Protocol Buffers: Google's Data Interchange Format
Monday, July 7, 2008
At Google, our mission is organizing all of the world's information. We use literally thousands of different data formats to represent networked messages between servers, index records in repositories, geospatial datasets, and more. Most of these formats are structured, not flat. This raises an important question: How do we encode it all?
XML? No, that wouldn't work. As nice as XML is, it isn't going to be efficient enough for this scale. When all of your machines and network links are running at capacity, XML is an extremely expensive proposition. Not to mention, writing code to work with the DOM tree can sometimes become unwieldy.

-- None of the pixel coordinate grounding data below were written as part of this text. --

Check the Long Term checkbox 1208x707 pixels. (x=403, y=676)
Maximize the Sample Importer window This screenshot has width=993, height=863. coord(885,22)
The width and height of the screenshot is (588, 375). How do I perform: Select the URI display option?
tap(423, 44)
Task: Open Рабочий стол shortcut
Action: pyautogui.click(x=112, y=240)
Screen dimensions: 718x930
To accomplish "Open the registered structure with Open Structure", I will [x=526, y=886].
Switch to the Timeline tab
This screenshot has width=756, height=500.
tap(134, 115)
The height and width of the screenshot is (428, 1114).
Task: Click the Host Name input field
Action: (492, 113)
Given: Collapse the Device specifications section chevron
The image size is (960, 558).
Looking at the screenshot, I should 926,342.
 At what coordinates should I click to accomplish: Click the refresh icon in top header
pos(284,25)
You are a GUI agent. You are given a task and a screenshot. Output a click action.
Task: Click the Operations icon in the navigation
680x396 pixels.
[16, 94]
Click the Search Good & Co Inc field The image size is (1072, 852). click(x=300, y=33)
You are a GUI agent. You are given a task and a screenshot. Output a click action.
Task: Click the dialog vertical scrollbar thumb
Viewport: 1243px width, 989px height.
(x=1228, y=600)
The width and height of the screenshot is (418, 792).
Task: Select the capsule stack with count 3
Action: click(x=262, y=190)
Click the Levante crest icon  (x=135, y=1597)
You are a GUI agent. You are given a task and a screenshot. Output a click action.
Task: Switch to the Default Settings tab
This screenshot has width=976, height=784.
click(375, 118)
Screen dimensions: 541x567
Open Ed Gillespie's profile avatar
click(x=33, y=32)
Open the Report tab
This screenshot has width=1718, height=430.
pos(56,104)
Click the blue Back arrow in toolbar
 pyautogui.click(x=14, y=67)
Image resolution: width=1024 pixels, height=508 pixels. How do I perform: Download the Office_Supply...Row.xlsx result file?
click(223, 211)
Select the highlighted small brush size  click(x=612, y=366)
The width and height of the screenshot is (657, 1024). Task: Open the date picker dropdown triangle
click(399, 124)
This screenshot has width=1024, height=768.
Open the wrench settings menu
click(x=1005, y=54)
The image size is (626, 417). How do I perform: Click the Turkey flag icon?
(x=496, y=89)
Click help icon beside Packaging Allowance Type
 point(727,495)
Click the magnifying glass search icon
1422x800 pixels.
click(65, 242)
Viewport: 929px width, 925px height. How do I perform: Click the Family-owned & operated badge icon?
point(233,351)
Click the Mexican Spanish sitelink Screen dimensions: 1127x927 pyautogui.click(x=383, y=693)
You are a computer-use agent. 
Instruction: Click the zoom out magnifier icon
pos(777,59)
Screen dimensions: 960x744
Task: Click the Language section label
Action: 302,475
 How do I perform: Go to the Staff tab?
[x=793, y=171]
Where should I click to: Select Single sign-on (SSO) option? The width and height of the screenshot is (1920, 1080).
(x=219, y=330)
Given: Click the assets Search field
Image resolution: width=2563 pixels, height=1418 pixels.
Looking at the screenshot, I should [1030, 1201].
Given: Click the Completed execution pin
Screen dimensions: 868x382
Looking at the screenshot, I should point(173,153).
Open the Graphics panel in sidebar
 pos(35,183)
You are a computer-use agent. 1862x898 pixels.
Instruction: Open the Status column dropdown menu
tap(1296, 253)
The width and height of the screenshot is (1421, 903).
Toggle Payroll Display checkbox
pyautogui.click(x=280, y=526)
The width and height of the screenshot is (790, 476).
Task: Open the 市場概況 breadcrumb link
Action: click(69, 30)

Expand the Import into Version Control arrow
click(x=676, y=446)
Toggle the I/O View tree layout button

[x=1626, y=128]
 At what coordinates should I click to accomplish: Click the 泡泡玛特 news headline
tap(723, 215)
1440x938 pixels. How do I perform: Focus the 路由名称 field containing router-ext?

Do we just write the raw bytes of our in-memory data structures to the wire? No, that's not going to work either. When we roll out a new version of a server, it almost always has to start out talking to older servers. New servers need to be able to read the data produced by old servers, and vice versa, even if individual fields have been added or removed. When data on disk is involved, this is even more important. Also, some of our code is written in Java or Python, so we need a portable solution.
Do we write hand-coded parsing and serialization routines for each data structure? Well, we used to. Needless to say, that didn't last long. When you have tens of thousands of different structures in your code base that need their own serialization formats, you simply cannot write them all by hand.
Instead, we developed Protocol Buffers. Protocol Buffers allow you to define simple data structures in a special definition language, then compile them to produce classes to represent those structures in the language of your choice. These classes come complete with heavily-optimized code to parse and serialize your message in an extremely compact format. Best of all, the classes are easy to use: each field has simple "get" and "set" methods, and once you're ready, serializing the whole thing to – or parsing it from – a byte array or an I/O stream just takes a single method call.
OK, I know what you're thinking: "Yet another IDL?" Yes, you could call it that. But, IDLs in general have earned a reputation for being hopelessly complicated. On the other hand, one of Protocol Buffers' major design goals is simplicity. By sticking to a simple lists-and-records model that solves the majority of problems and resisting the desire to chase diminishing returns, we believe we have created something that is powerful without being bloated. And, yes, it is very fast – at least an order of magnitude faster than XML.
And now, we're making Protocol Buffers available to the Open Source community. We have seen how effective a solution they can be to certain tasks, and wanted more people to be able to take advantage of and build on this work. Take a look at the documentation, download the code and let us know what you think.